What kind of data should be collected?

It is very easy to come up with a handful of interesting questions one could ask of the participants and put them into a quick survey. What is much harder is to find a good balance between content and length. That is, which questions are informative enough to be placed into the survey not only from a scientific but also from a public health perspective. On the one hand, every question will cost the participants some of their time and hence will increase the burden of participation. On the other hand, there is a minimal set of questions that is needed to allow for scientific utility. To best balance these choices, we contacted a network of experts including physicians of relevant specialties (such as epidemiology and intensive care), as well as leading epidemiological scientists. In this context, we would like to acknowledge the help of Dr. Tobias Merz, Dr. Martin Faltys, Dr. Christian Althaus, Dr. Marcel Salathé, and many others out of a great team of supporters. As a result of several rounds of feedback, we created a survey comprising a single page and less than 20 questions that contains sufficient information for robust data science.

How to connect the dots?

While a single data point is useful, its value very much increases if we know how it changes over time. Then we can learn about possible symptom progression and see the changes per region over time, and also learn how many people recover how quickly. This is the main reason why we ask participants to come back and answer the survey again and again. One of the most difficult problems we faced in this context was how to collect multiple data points from a single participant over time without asking for their name. Eventually, we solved this by assigning a random code to each participant, which will be stored in the browser (if the participant allows the use of cookies). Even in the case participants opt out of using cookies, they can write down the participant code and re-use it for the next survey. To ease the time burden on the participants, we pre-fill the survey with the latest answers given if cookies are enabled. In this case, checking in daily takes less than 30 seconds.

This is health data - how do we deal with privacy?

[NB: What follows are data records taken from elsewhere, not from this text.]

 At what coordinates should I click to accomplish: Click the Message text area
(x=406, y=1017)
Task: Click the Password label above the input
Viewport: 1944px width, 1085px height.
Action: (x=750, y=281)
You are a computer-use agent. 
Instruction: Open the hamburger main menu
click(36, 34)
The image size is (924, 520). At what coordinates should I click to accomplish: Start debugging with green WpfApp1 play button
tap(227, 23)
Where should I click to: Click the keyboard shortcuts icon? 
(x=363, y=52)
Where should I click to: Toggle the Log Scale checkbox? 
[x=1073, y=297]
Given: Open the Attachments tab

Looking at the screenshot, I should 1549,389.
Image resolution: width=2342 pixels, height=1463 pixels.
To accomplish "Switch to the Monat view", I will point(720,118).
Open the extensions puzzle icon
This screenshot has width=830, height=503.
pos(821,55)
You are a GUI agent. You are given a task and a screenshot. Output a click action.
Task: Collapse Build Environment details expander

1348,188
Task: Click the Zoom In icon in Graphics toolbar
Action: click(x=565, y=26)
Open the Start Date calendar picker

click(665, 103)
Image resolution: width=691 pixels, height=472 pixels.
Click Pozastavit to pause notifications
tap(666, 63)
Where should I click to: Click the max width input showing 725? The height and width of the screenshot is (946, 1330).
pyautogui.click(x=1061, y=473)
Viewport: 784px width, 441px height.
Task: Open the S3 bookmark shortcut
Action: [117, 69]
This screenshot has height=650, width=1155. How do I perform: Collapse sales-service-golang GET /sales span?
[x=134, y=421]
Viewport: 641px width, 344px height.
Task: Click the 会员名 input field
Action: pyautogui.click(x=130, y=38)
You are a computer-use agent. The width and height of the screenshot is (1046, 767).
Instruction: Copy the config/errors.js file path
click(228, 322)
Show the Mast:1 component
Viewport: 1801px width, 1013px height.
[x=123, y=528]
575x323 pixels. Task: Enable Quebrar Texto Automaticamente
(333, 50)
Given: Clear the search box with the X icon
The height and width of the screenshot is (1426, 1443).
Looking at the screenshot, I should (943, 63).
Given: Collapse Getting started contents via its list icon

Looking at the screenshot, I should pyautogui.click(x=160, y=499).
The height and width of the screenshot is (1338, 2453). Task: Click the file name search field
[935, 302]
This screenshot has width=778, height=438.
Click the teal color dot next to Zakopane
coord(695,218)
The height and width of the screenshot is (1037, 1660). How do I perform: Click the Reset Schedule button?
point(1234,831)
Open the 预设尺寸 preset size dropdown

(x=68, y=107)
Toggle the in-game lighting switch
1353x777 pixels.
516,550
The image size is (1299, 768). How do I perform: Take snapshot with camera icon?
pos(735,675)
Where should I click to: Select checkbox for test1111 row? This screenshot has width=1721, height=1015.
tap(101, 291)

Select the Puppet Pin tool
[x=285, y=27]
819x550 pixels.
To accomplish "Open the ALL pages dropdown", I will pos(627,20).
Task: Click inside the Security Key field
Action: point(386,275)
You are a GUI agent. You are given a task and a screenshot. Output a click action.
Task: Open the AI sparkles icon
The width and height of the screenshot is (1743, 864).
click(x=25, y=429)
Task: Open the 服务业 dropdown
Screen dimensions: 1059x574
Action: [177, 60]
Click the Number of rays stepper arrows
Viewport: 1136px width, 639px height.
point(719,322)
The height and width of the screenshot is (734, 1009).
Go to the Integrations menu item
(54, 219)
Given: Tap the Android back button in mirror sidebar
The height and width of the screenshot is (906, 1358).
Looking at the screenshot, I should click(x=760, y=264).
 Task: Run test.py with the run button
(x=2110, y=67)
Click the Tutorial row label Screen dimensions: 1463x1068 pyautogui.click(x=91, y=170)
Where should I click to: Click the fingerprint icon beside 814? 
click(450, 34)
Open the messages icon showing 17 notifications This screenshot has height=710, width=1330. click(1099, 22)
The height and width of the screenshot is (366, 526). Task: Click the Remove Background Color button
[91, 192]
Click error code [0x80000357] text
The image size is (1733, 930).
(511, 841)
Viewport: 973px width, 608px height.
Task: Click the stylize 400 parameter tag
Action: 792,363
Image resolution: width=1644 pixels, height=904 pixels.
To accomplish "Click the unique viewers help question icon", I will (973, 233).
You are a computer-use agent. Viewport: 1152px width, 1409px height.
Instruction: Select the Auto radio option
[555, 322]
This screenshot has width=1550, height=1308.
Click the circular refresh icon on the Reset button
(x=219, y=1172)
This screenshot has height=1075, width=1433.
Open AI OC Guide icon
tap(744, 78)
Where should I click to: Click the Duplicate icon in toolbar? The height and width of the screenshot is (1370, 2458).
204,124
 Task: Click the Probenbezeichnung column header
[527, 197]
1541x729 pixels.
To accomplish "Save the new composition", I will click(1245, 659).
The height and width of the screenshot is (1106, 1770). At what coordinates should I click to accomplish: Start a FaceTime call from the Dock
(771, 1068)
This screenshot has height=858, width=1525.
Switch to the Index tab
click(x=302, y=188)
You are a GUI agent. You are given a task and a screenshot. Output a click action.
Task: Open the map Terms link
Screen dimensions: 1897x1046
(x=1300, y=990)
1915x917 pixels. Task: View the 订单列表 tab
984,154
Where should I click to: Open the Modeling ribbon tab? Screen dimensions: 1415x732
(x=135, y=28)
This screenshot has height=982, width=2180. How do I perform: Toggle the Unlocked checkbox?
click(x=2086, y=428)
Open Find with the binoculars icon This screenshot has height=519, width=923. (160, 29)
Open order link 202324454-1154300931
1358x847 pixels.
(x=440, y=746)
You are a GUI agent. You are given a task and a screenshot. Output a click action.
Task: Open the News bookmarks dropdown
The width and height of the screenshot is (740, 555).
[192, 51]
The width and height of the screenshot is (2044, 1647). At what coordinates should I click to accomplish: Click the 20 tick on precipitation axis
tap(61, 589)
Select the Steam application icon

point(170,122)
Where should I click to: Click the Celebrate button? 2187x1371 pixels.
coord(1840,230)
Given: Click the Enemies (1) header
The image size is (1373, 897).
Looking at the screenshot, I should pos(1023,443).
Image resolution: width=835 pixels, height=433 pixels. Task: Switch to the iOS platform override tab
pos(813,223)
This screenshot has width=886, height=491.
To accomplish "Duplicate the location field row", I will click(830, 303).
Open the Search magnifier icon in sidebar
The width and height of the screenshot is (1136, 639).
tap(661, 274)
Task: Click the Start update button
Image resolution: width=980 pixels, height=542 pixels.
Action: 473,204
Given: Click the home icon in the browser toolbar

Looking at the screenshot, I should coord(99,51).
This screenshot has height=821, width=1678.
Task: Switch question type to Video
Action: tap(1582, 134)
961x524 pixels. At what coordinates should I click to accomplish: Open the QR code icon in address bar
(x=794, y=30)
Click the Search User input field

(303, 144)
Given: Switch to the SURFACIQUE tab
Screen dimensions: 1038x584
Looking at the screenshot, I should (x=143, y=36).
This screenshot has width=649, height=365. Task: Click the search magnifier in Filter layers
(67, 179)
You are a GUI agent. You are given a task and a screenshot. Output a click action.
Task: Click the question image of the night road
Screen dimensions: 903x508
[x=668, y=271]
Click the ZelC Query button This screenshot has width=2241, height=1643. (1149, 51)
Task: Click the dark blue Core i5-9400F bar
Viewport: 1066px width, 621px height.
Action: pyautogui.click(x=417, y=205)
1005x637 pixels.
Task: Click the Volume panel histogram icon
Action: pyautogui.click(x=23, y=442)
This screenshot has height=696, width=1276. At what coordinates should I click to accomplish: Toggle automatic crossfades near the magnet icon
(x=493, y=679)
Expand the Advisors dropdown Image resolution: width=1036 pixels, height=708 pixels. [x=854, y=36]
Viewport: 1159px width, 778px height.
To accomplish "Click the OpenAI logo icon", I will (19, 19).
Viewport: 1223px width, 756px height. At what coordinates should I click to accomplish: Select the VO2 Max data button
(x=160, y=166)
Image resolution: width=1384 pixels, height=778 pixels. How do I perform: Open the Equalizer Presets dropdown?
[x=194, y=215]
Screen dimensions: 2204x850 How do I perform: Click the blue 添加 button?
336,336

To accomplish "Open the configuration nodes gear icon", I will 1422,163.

Fortunately, as members of the Biomedical Informatics group at ETH Zurich, we are used to dealing with sensitive health-related data. Our very first step was to contact the ETH Ethics Board and describe the project. Following this initial discussion, we wrote a formal proposal and submitted it to the Board. Our proposal was accepted by the board after their evaluation and our revisions, and we were now allowed to collect data, use it for research, and share it in aggregated form with interested parties. One might wonder why this is important. As scientists, we depend on the public to trust us with their data. Even in a situation where information is collected anonymously, risks do exist and we have to (and want to) inform about them with as much detail as possible. This is also the reason why participants have to give their consent before every single submission of the data and why we provide detailed information on benefits and risks. As a result of this, we cannot display single data records as this would violate the mandated anonymization. What is possible though is to display summary information in real time. As soon as a sufficient number of zip-code areas has reached a nominal count of 50 data points (a threshold required by the ethics board), we can display information at a much more fine-grained level. At the same time, we will also provide access to more informative summary statistics than the total number of submissions.

Quo vadis?

At the time of writing (March 30, 2020), we have passed the 2,500 submission mark, in just our second day after launch. While this is certainly impressive for such a short term effort, it is only the very first step towards a dataset that is useful and informative for epidemiology and public health. It is important to not only educate the participants about what happens with their data, but also to motivate them to come back and convince them to further spread the word. Having a representative health survey available as a basis for real-time epidemiological predictions in Switzerland would be truly useful and help contain the spread of the pandemic.